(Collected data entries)
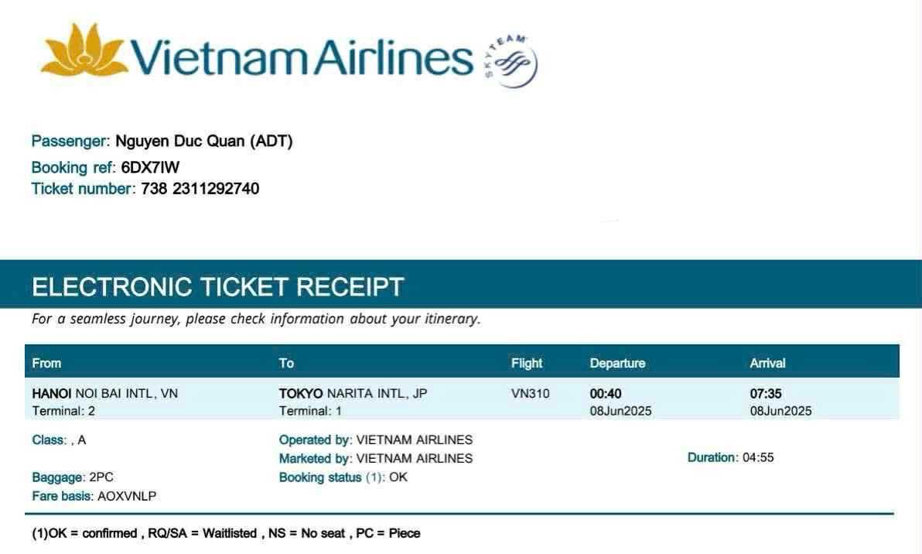Click the 07:35 arrival time
This screenshot has width=922, height=554.
766,394
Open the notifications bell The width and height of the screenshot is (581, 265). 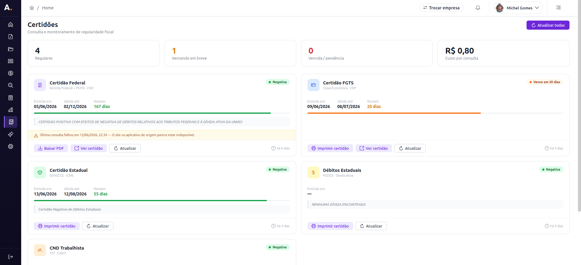click(478, 8)
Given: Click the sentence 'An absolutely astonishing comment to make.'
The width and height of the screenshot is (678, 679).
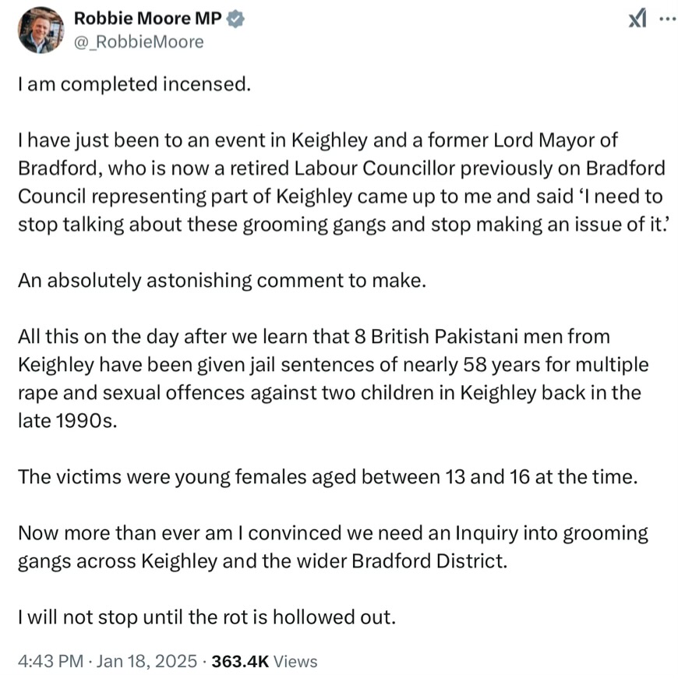Looking at the screenshot, I should [x=222, y=280].
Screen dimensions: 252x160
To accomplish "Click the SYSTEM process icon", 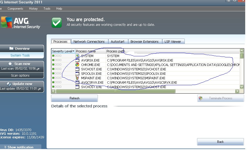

Required action - Lines from the one containing "The width and height of the screenshot is (678, 679)." through the final line of the entries above are to be retyped exactly, with every picture left out.

Task output -
The width and height of the screenshot is (678, 679).
Looking at the screenshot, I should [x=222, y=280].
Screen dimensions: 252x160
To accomplish "Click the SYSTEM process icon", 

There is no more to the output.